WHAT TO DO - Pull every line containing "will" from the entries.
══════════
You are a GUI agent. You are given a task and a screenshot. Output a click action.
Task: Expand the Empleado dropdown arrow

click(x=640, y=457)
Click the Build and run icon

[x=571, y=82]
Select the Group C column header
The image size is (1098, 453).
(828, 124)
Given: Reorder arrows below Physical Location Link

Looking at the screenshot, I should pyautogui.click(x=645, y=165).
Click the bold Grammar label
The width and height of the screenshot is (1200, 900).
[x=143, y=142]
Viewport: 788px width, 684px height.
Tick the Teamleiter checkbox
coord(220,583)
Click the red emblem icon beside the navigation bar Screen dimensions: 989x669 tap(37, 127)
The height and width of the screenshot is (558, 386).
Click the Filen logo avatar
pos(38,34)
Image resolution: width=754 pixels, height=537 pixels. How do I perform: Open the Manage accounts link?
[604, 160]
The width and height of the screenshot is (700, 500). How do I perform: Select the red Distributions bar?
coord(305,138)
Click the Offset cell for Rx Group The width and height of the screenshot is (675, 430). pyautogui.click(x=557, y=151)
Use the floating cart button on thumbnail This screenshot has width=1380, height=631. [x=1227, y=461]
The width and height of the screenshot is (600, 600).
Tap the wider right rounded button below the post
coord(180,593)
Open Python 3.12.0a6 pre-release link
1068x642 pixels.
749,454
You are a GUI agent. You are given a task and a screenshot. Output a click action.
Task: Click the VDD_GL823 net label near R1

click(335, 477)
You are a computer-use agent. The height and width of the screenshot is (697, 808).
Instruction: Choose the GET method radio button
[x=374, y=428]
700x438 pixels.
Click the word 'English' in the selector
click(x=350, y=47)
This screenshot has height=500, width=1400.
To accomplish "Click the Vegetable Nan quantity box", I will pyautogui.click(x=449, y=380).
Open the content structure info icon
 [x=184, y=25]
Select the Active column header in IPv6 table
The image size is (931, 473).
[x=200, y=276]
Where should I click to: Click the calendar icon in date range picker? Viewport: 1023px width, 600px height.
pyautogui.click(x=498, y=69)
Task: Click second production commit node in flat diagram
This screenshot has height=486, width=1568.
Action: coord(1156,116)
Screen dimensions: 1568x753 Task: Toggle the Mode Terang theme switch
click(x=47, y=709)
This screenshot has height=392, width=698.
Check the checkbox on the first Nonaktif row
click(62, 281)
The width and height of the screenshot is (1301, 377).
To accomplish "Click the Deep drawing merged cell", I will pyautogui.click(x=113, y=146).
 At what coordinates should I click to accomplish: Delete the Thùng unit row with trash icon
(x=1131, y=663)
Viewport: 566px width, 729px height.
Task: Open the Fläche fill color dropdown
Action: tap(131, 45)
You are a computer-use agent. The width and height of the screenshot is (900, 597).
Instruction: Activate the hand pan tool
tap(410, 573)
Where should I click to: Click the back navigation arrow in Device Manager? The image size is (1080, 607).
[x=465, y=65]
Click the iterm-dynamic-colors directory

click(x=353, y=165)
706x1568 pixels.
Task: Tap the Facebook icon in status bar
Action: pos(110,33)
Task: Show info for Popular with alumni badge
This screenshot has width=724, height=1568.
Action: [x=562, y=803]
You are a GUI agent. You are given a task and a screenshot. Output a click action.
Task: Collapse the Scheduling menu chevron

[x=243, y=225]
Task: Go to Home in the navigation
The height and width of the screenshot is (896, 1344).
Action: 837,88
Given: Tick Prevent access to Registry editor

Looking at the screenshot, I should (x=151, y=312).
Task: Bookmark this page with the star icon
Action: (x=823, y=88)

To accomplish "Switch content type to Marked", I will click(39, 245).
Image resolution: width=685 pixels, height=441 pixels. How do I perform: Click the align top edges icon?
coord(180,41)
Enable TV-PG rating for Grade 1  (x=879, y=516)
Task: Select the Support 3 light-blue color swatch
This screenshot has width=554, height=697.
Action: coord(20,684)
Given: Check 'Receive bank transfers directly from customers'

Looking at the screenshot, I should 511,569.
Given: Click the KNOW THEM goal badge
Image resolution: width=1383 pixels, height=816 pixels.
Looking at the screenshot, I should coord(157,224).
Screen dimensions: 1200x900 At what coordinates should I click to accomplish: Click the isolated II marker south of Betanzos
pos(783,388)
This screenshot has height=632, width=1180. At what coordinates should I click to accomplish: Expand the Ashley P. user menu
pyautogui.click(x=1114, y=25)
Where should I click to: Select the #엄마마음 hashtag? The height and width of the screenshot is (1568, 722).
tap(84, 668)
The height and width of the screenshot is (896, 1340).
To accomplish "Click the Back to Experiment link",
══════════
RESPONSE BOX -
To accomplish "Click the Vegetable Nan quantity box", I will pyautogui.click(x=449, y=380).
To accomplish "Click the Deep drawing merged cell", I will pyautogui.click(x=113, y=146).
To accomplish "Switch content type to Marked", I will click(39, 245).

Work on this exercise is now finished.